The company participated in:
- 6 Hong Kong IPOs & follow-ons
- 10 US IPOs & financing deals
- 5 deals as sole US bookrunner
Notable transactions:
- BOSS Zhipin Hong Kong follow-on (rare in recent years)
- Geek+ IPO (international tranche oversubscribed 30×)
- Yimutian (largest fundraising among US-listed Chinese companies in Q3)
- Solana Company PIPE (US$500M) as co-placement agent
For a company known primarily for retail trading, this level of IB involvement is striking—and hints at a strategic bid to own the entire retail-to-capital-markets pipeline.

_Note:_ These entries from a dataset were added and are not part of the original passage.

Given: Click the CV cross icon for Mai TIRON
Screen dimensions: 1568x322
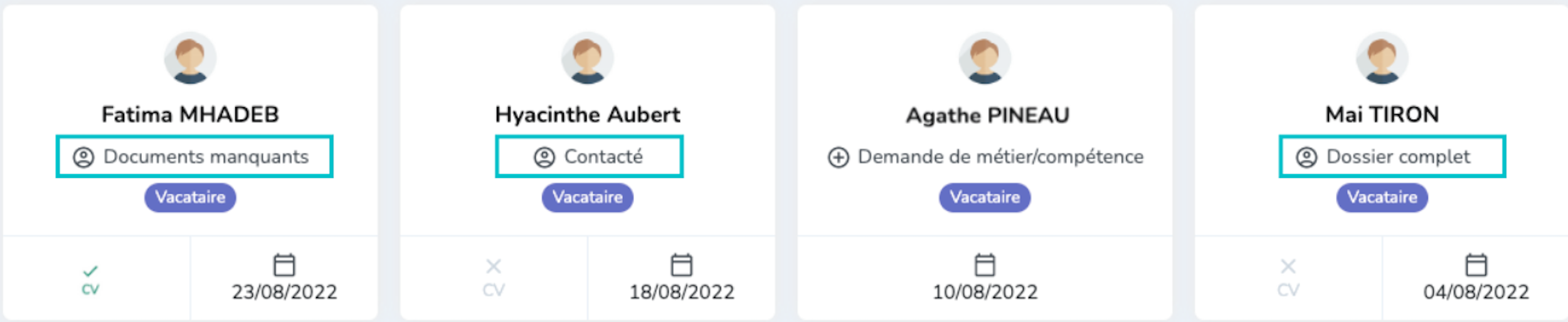Looking at the screenshot, I should click(1288, 267).
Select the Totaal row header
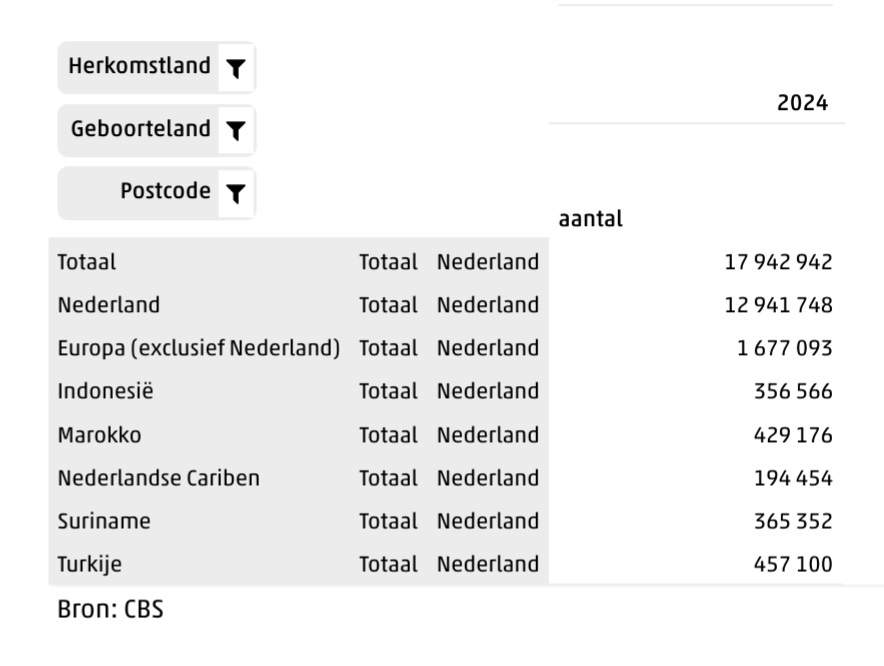The height and width of the screenshot is (666, 884). (x=87, y=262)
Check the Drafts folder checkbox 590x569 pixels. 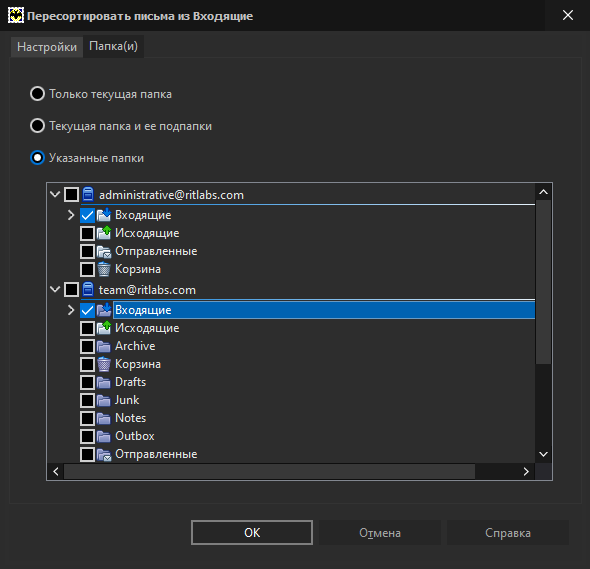87,382
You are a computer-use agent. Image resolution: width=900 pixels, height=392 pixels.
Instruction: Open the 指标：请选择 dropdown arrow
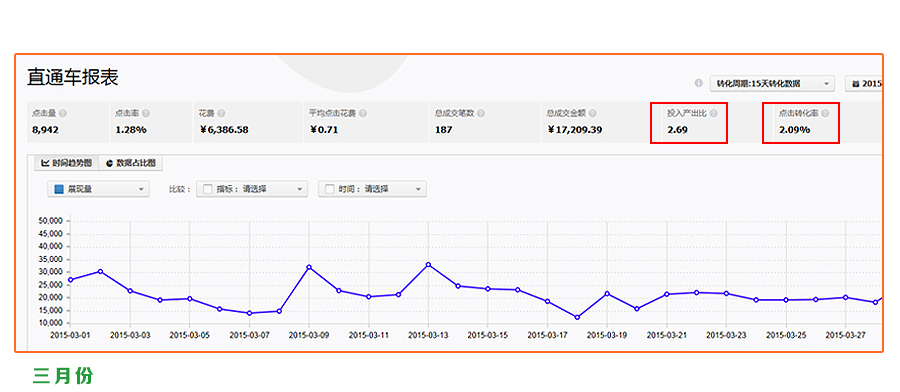299,189

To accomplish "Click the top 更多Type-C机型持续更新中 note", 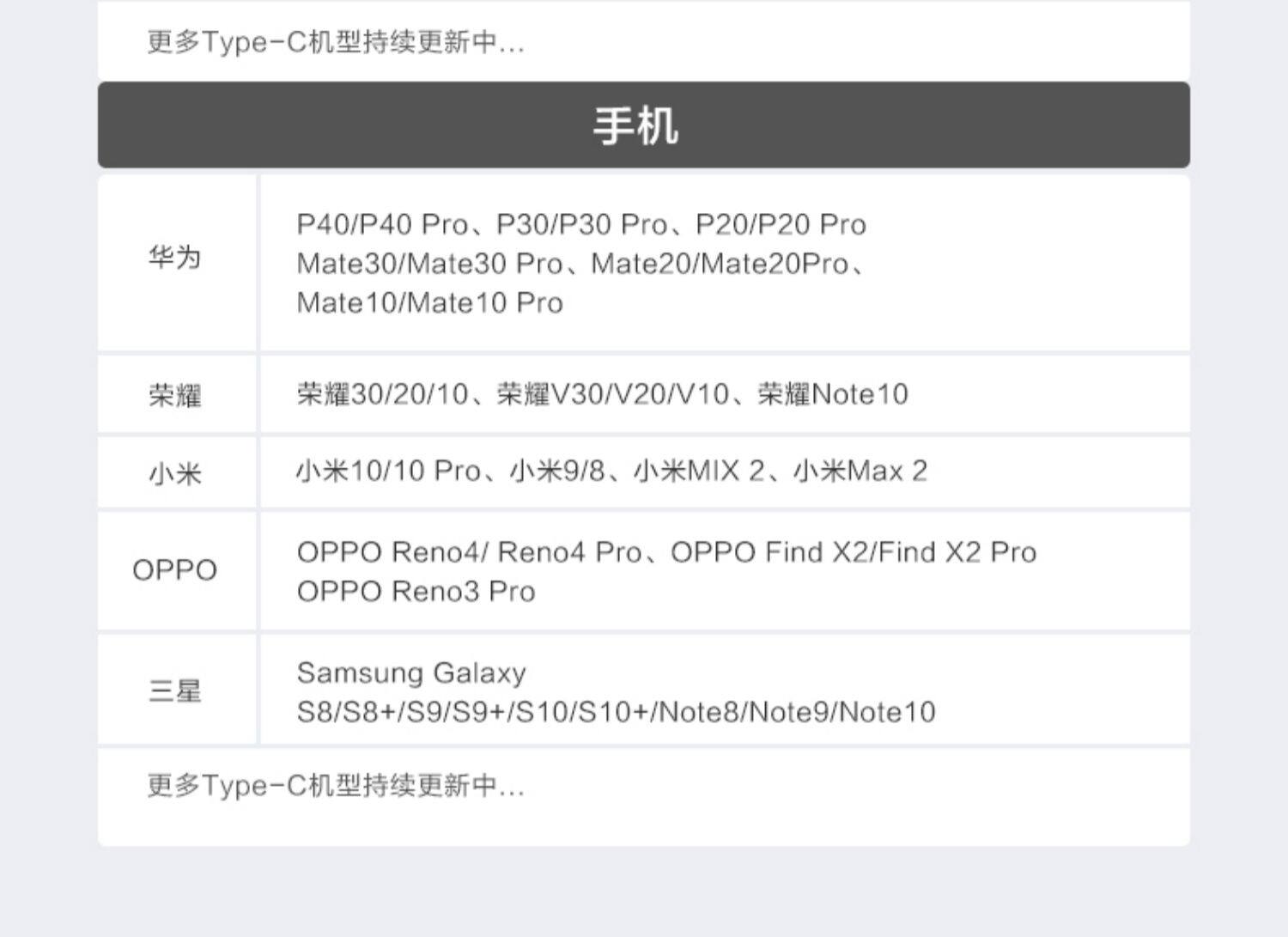I will click(x=336, y=41).
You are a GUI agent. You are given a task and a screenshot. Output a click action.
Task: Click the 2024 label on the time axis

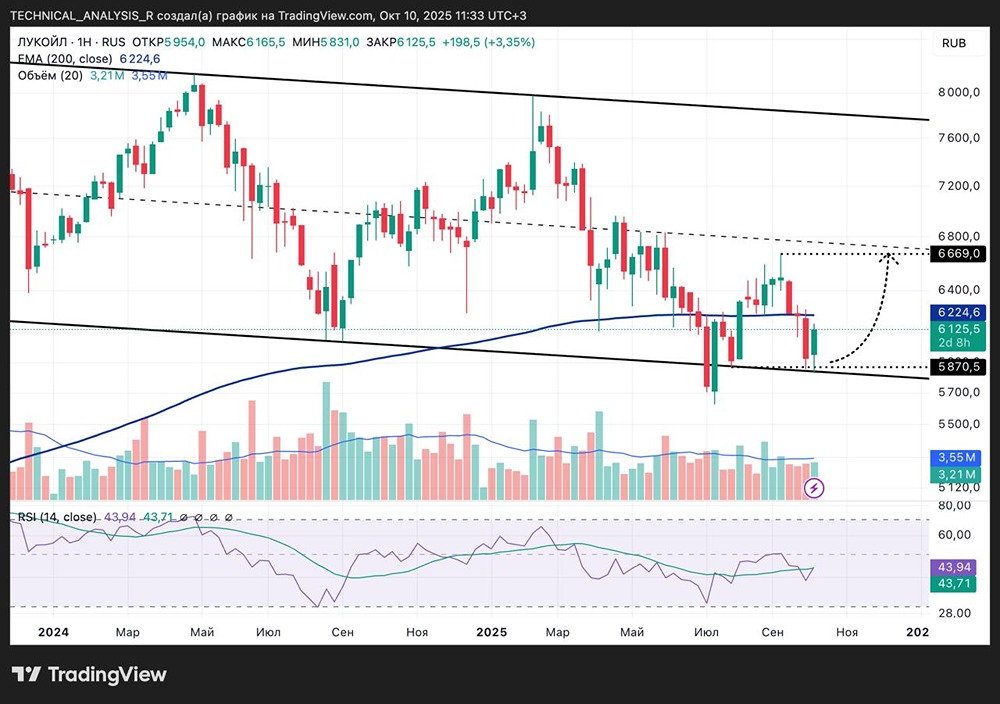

The Big Picture: UP Fintech Is Now a Multi-Market, Multi-Asset Powerhouse
The Q3 report shows a broker evolving beyond its early identity. Tiger now looks like:
- A top digital brokerage in Singapore
- A fast-rising challenger in Hong Kong
- A returning growth story in the US
- A momentum player in Australia & New Zealand
- A serious AI and product innovation shop
- A meaningful player in wealth management
- An emerging contender in investment banking and corporate services
Few brokerage platforms outside the US have this type of geographic and product reach, and even fewer have grown as fast in 2025.
The competitive implication?
Tiger is positioning itself as the leading non-bank, cross-border investment platform across APAC and beyond. Rival fintechs—especially Futu (moomoo), eToro, and regional digital banks—will need to respond.
For investors and fintech watchers, Q3 suggests Tiger is not only back from 2023–24’s regulatory and macro headwinds—it’s accelerating into what could be its strongest run yet.